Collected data
******************************
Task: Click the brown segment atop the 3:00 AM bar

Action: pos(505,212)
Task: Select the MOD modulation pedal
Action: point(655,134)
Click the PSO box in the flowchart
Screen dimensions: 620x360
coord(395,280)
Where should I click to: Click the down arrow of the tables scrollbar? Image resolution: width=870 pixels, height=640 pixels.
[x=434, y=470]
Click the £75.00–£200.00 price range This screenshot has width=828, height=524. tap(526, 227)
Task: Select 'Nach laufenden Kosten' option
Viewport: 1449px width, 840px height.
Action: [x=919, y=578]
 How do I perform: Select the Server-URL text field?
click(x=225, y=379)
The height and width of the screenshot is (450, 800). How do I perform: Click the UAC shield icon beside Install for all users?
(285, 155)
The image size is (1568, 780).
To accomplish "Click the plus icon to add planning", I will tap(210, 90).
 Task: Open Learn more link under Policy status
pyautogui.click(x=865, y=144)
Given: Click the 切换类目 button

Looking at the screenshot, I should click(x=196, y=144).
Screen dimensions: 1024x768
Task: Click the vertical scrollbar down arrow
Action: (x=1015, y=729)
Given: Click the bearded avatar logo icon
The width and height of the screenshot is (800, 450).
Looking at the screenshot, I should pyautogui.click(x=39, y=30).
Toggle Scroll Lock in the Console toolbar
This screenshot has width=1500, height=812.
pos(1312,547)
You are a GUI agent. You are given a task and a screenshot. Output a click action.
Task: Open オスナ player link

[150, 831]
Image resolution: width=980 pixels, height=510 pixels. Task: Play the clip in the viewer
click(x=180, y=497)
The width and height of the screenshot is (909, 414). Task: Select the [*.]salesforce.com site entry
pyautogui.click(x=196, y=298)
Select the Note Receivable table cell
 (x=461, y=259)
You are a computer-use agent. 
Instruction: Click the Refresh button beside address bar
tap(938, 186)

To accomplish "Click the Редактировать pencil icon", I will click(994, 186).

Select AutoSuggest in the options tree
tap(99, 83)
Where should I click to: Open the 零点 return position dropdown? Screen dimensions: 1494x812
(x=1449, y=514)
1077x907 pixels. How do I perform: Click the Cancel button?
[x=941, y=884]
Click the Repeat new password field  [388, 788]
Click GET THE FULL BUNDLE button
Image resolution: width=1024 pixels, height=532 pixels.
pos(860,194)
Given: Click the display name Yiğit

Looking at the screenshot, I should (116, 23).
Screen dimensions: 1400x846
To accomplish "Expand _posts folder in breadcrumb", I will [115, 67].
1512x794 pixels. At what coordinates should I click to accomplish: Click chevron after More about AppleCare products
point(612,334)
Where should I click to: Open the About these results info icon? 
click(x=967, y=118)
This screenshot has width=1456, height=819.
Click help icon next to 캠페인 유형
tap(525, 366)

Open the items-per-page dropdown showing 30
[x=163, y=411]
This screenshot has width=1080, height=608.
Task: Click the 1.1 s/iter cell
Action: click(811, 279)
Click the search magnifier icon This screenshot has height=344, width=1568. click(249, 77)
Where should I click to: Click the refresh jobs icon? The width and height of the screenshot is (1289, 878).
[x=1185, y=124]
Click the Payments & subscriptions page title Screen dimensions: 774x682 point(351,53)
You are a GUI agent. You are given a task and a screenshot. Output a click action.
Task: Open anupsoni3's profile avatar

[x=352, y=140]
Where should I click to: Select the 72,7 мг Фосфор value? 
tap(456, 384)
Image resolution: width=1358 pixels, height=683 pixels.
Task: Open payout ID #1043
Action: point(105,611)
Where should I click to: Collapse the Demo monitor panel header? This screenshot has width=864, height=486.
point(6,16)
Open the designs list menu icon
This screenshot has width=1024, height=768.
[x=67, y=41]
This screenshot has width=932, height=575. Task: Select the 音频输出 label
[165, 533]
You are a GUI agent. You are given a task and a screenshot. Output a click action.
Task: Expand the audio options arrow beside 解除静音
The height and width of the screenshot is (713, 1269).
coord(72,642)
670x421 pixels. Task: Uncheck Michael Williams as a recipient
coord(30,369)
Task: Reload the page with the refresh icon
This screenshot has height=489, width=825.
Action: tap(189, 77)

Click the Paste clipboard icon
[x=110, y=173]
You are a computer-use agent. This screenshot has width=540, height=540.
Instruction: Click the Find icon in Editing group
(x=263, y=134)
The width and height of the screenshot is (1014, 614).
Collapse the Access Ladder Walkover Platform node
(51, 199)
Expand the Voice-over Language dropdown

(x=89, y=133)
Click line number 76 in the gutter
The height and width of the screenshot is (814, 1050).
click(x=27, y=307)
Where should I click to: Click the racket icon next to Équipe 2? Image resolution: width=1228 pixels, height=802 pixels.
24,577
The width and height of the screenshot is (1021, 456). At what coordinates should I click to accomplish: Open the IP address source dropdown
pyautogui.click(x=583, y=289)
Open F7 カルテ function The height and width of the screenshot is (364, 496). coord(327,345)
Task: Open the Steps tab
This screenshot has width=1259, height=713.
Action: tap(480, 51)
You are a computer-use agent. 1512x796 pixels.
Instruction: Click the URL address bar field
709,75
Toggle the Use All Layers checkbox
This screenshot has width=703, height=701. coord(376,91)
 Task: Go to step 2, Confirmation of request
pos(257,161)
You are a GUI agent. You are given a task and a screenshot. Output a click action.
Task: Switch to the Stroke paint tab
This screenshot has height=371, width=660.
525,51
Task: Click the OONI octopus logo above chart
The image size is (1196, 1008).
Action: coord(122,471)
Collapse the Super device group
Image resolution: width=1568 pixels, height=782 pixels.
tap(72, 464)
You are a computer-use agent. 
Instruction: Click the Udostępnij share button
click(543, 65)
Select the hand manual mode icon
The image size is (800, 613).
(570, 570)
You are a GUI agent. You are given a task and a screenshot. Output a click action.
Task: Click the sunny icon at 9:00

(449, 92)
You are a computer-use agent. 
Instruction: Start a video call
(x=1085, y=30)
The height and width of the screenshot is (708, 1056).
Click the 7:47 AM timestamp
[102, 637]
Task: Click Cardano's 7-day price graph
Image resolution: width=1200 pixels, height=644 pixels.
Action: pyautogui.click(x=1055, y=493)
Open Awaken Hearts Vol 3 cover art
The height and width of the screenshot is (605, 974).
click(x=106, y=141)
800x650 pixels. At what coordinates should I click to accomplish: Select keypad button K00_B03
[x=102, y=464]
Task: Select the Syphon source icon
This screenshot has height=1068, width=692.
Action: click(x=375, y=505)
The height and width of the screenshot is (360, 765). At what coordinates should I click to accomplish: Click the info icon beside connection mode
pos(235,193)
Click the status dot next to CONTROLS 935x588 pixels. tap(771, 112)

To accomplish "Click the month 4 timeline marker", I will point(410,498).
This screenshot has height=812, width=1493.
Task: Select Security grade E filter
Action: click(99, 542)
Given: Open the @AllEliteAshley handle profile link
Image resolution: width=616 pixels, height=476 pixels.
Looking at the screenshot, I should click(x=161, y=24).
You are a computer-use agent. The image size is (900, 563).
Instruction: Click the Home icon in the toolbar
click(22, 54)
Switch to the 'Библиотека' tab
******************************
**Instructions for the task**
The lines above from the one with "Open F7 カルテ" through the one with "Task: Click Cardano's 7-day price graph" are to be duplicated exactly, ends included, with nothing added.

**Expected answer**
Open F7 カルテ function The height and width of the screenshot is (364, 496). coord(327,345)
Task: Open the Steps tab
This screenshot has width=1259, height=713.
Action: tap(480, 51)
You are a computer-use agent. 1512x796 pixels.
Instruction: Click the URL address bar field
709,75
Toggle the Use All Layers checkbox
This screenshot has width=703, height=701. coord(376,91)
 Task: Go to step 2, Confirmation of request
pos(257,161)
You are a GUI agent. You are given a task and a screenshot. Output a click action.
Task: Switch to the Stroke paint tab
This screenshot has height=371, width=660.
525,51
Task: Click the OONI octopus logo above chart
The image size is (1196, 1008).
Action: coord(122,471)
Collapse the Super device group
Image resolution: width=1568 pixels, height=782 pixels.
tap(72, 464)
You are a computer-use agent. 
Instruction: Click the Udostępnij share button
click(543, 65)
Select the hand manual mode icon
The image size is (800, 613).
(570, 570)
You are a GUI agent. You are given a task and a screenshot. Output a click action.
Task: Click the sunny icon at 9:00

(449, 92)
You are a computer-use agent. 
Instruction: Start a video call
(x=1085, y=30)
The height and width of the screenshot is (708, 1056).
Click the 7:47 AM timestamp
[102, 637]
Task: Click Cardano's 7-day price graph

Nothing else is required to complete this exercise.